__Material provided__
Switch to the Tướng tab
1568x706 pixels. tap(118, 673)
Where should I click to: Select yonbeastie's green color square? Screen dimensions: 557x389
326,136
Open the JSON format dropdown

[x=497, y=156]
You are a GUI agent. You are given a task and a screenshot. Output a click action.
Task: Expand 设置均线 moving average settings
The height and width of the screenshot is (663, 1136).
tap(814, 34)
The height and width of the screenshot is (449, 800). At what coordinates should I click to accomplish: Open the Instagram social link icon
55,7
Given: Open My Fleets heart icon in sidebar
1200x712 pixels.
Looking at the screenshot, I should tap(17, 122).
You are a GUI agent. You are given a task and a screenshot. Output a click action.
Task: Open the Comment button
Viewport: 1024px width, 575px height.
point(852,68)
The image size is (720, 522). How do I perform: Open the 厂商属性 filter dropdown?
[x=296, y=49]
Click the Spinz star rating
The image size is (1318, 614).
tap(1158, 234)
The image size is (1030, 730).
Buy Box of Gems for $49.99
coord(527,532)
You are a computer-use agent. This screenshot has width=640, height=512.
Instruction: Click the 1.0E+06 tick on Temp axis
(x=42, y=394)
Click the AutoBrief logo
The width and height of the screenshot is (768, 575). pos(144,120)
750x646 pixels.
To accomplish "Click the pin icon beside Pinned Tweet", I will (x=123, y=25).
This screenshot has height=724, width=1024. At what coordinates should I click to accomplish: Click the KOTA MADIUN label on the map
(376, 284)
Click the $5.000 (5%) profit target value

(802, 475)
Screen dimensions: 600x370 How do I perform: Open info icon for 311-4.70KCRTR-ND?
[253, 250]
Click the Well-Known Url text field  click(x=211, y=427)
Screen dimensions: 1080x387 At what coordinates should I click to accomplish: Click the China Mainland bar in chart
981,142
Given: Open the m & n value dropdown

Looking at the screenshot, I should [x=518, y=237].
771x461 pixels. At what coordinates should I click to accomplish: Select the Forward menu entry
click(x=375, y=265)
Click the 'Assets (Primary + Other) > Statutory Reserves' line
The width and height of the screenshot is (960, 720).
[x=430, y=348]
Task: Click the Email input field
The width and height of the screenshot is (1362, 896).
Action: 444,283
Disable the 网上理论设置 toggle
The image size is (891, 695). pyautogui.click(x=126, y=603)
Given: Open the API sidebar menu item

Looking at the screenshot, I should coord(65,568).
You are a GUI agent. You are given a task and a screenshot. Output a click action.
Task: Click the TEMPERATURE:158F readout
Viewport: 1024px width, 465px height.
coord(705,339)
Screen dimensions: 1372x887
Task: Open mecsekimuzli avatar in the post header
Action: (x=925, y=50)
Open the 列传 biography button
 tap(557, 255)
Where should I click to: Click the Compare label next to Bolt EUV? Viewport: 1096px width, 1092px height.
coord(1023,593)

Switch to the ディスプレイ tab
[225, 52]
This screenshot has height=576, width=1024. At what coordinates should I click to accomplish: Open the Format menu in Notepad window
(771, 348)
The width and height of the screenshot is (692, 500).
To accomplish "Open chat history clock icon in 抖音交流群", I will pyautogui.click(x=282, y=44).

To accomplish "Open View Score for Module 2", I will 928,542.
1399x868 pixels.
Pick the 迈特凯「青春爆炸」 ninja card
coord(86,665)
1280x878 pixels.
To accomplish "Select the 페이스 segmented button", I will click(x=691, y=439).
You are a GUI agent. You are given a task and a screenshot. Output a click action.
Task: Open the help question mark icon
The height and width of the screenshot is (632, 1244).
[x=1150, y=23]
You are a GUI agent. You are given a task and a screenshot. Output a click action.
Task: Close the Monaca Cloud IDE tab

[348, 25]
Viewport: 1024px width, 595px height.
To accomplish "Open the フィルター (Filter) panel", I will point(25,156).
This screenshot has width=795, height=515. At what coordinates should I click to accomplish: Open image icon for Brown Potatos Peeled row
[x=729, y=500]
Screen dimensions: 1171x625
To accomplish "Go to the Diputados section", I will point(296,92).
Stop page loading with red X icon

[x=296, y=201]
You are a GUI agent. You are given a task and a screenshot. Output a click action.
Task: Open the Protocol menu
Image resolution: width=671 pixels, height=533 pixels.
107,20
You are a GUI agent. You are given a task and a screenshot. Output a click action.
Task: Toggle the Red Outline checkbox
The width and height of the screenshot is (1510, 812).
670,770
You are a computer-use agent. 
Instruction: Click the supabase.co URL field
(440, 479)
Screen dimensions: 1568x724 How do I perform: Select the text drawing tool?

__Problem__
Across the material above, how many lines have the word "computer" in them? Answer with a bare number.

__Reply__
2